Casa de Preto Também é Academia: Samba-enredo, Mulher Negra e Produção de Conhecimento
Escrevivência, ancestralidade e comunicação popular nos sambas-enredo de 2026
Resumo
Este artigo analisa como dois sambas-enredo anunciados para o Carnaval de 2026 constroem a mulher negra como sujeito de conhecimento, memória e ancestralidade: Ponciá Evaristo, Flor do Mulungu, do Império Serrano, e Gèlèdés – Agbara Obinrin, da Mocidade Unida da Mooca. Parte-se do entendimento de que o samba-enredo ultrapassa a função musical do desfile e constitui prática comunicacional por meio da qual conhecimentos, identidades e projetos coletivos de existência são produzidos e compartilhados.
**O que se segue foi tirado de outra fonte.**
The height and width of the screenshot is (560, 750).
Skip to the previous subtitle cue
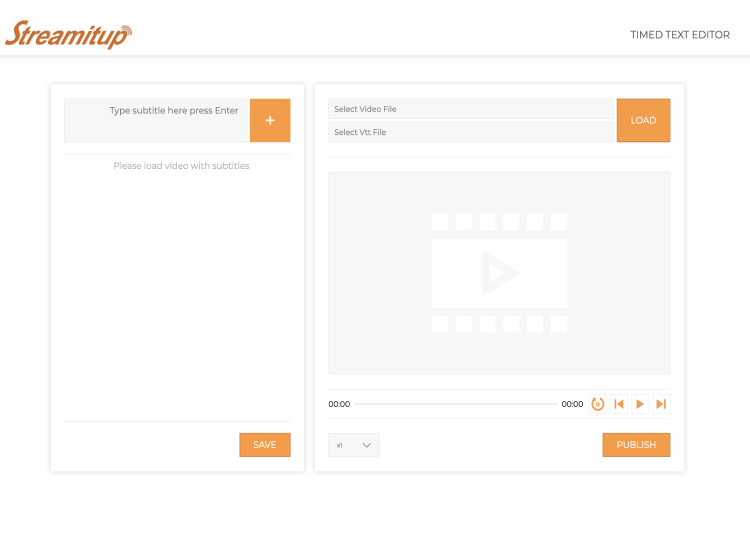tap(619, 404)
O objetivo é compreender como as composições mobilizam a escrevivência — conceito desenvolvido por Conceição Evaristo que articula escrita, experiência vivida e memória coletiva —, a ancestralidade e a comunicação popular para produzir e legitimar epistemologias negras. A pesquisa é qualitativa, bibliográfica, documental e interpretativa, fundamentada na análise cultural e discursiva das letras. O corpus foi selecionado pela convergência temática entre obras que apresentam mulheres negras, divindades femininas, personagens literárias e tradições afro-brasileiras como sujeitos de memória e conhecimento. A análise articula comunicação popular, Estudos Culturais, semiótica da cultura e pensamento feminista negro.